PHC was defined in the Alma- Ata Declaration in 1978 as essential health care based on practical, scientifically sound and socially acceptable methods and technology made universally accessible to individuals and families in the community through their full participation and at a cost that the community and the country can afford to maintain at every state of their development in the spirit of self- reliance and self- determination.
Dr. Dikoloti admitted that significant environmental, ecological, demographic and epidemiological transitions have taken place, affecting health care delivery.
“These changes and transitions disrupted the gains made in PHC implementation and have had a profound effect on the way we plan and manage our health policy and programmes, coercing health response to go beyond the confines of the health sector,” he said.
The Ministry of Health, according to Dr. Dikoloti, took a deliberate decision to revitalise PHC in response to the rapid global changes and the prevailing formidable health challenges.
“The aim is to ensure that PHC will continue to be firmly embedded as an indispensable element of public health interventions at all levels,” he said, adding that this is in line with the 2018 Astana global conference on PHC.
He said Botswana still commits to PHC and health services that are of high quality, safe, comprehensive, integrated, accessible, available and affordable for everyone and everywhere, provided with compassion, respect and dignity by health professionals who are well- trained, skilled, motivated and committed.

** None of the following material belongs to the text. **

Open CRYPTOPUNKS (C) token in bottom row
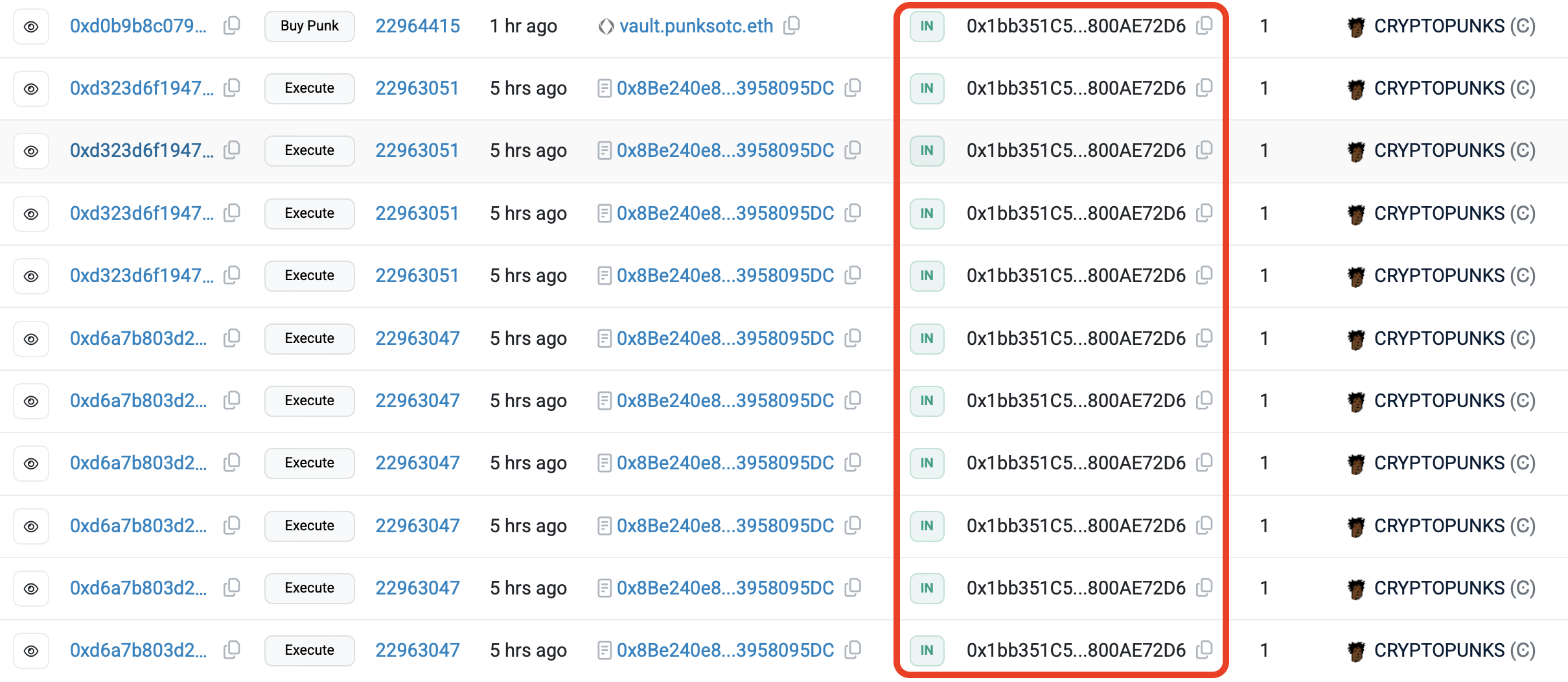 pos(1454,650)
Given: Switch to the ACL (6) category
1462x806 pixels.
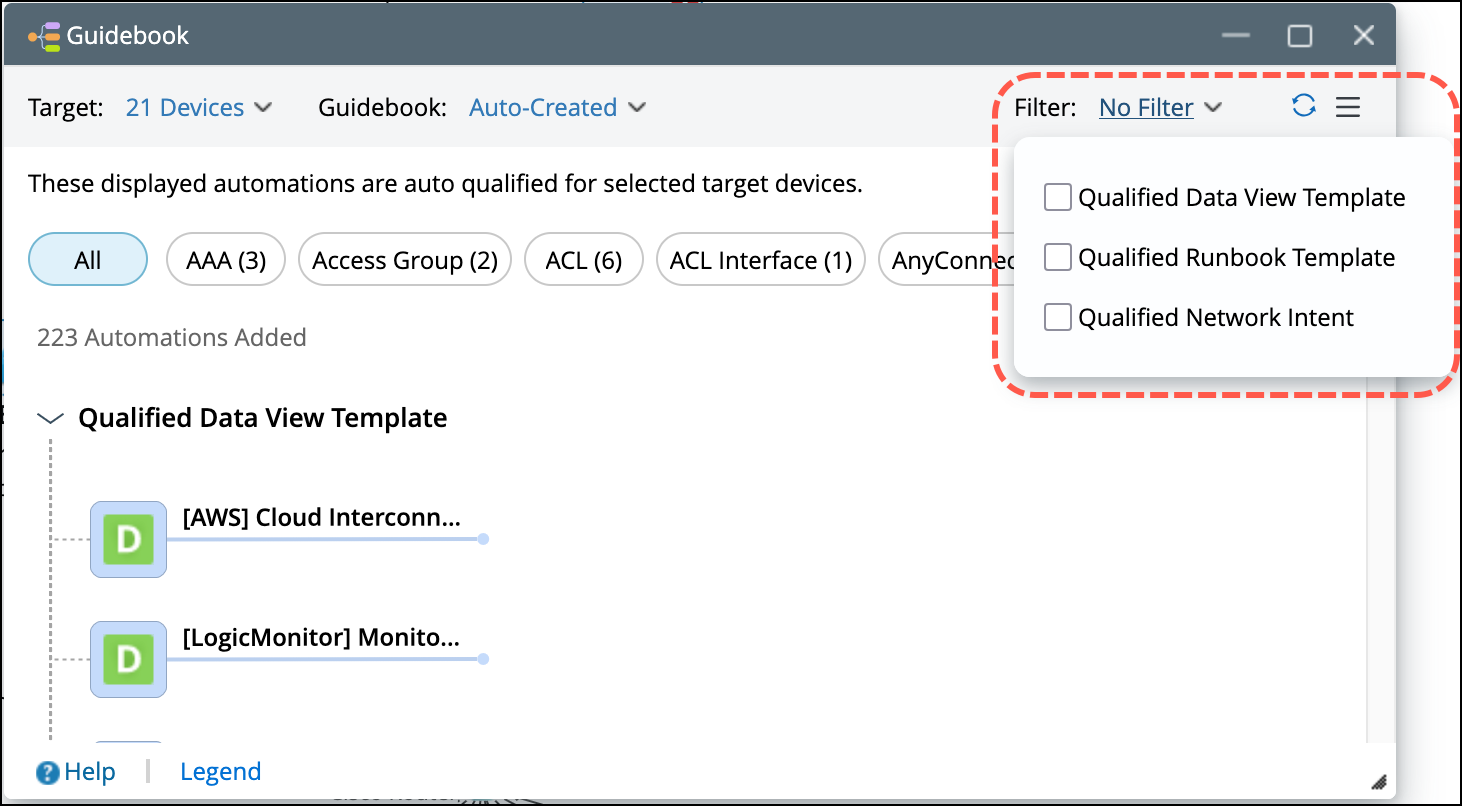Looking at the screenshot, I should tap(584, 261).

Dr Dikoloti added that PHC revitalisation would also attract partnerships and ensure integration of health services and collaboration with the private sector and other health and related sectors.
“We are happy with the progress we are making so far as our stakeholders, including development partners and funders are aligning their technical support and funding towards activities in line with PHC approach, rather than vertical disease specific interventions”.

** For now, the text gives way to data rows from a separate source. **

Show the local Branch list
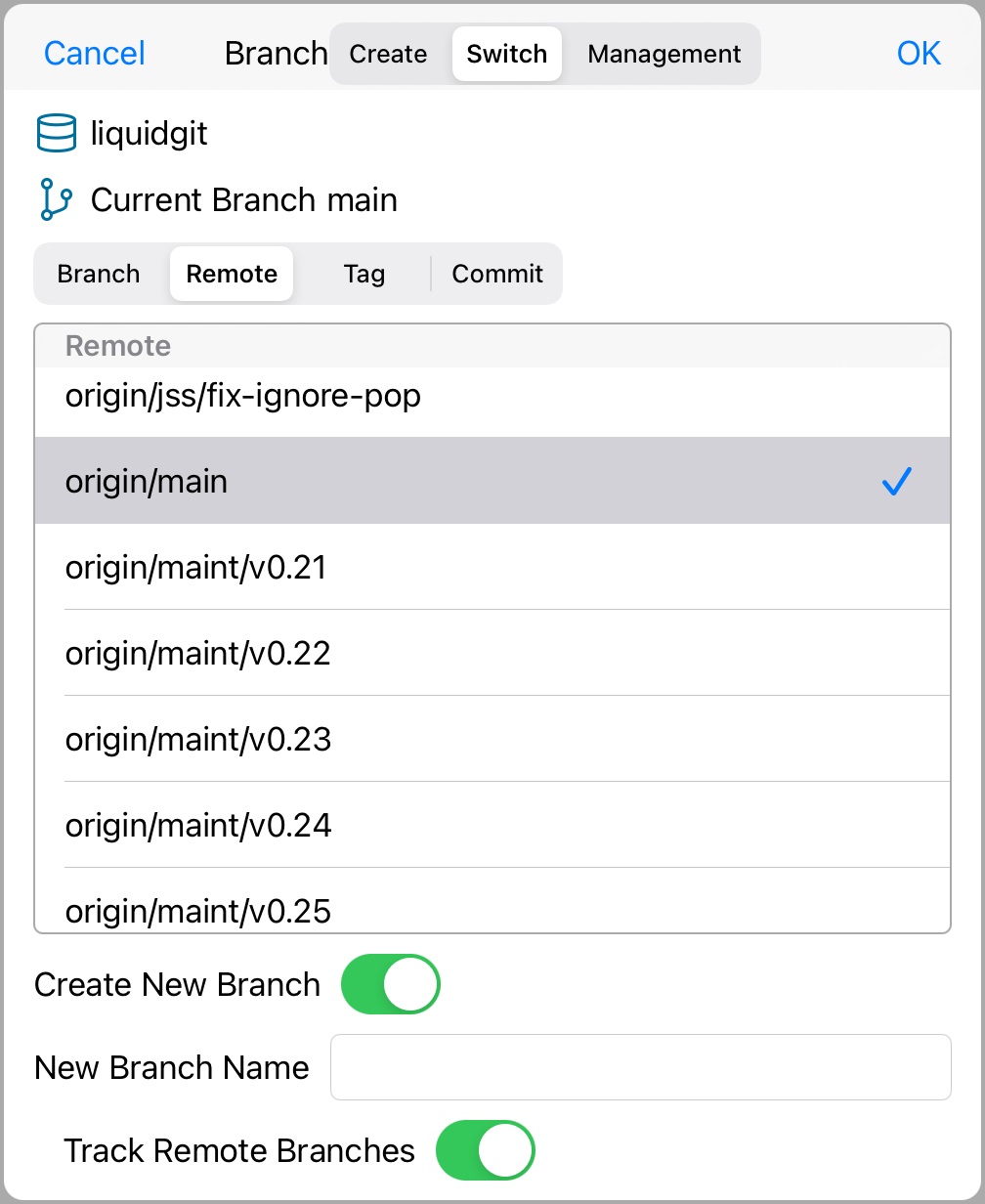985x1204 pixels. [x=99, y=274]
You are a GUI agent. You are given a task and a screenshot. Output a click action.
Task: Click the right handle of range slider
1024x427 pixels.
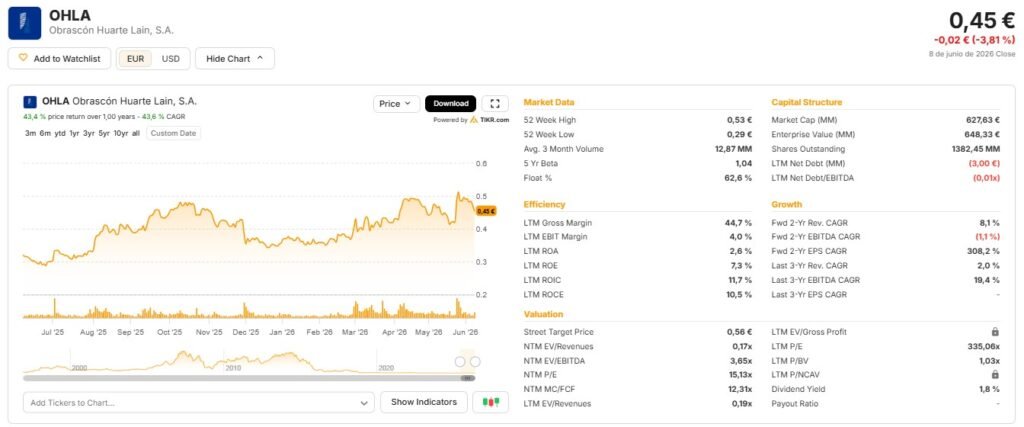(x=475, y=362)
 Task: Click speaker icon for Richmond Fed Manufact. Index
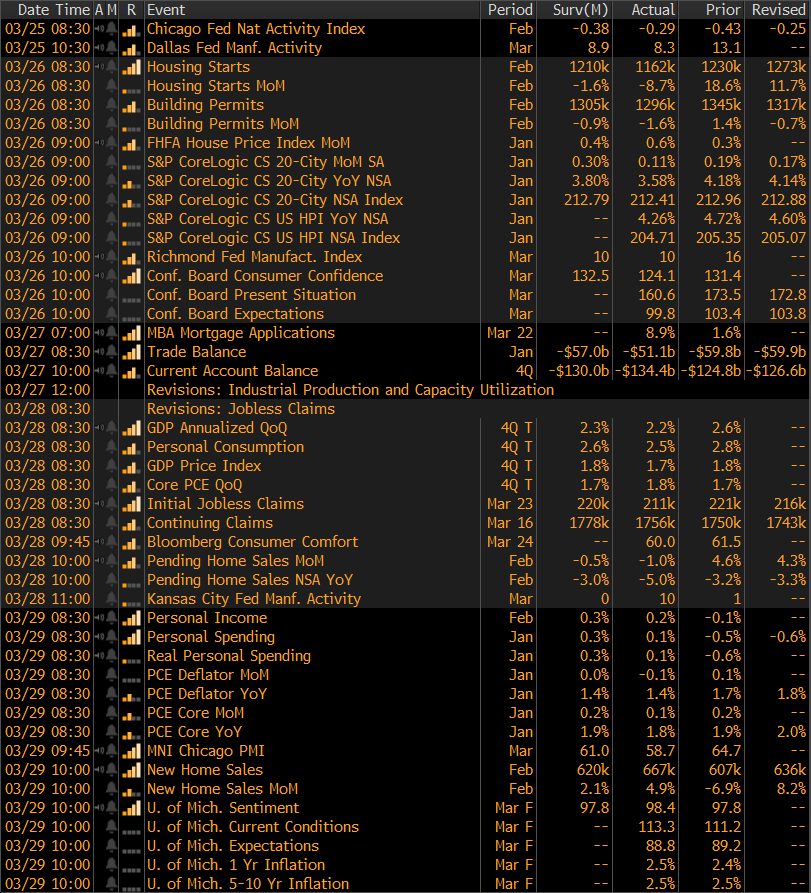[98, 257]
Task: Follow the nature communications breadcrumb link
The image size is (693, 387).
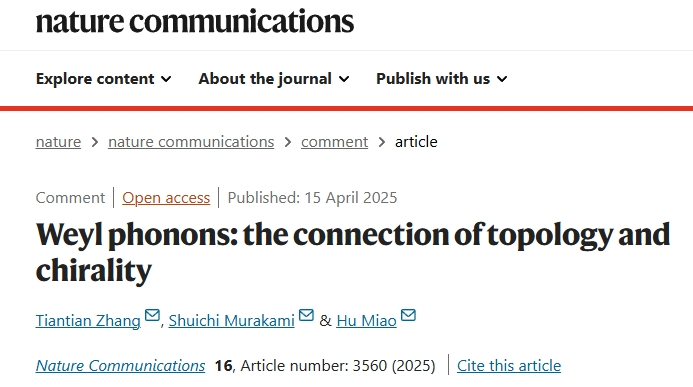Action: point(191,142)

He added that there is a need for health systems strengthening using the PHC approach to better accommodate the needs of various integrated preventive programmes and as an effective framework to address key challenges.
“Revitalising PHC therefore, builds synergies among sectoral policies and strategies and develops multi- stakeholder partnerships at all levels including alignment to the government health agenda.”
The World Health Report 2008 on PHC, states that PHC is not the antithesis to the hospital, nor a cheap approach needing only modest investment, but rather it requires considerable investment at the same time providing considerable value for money.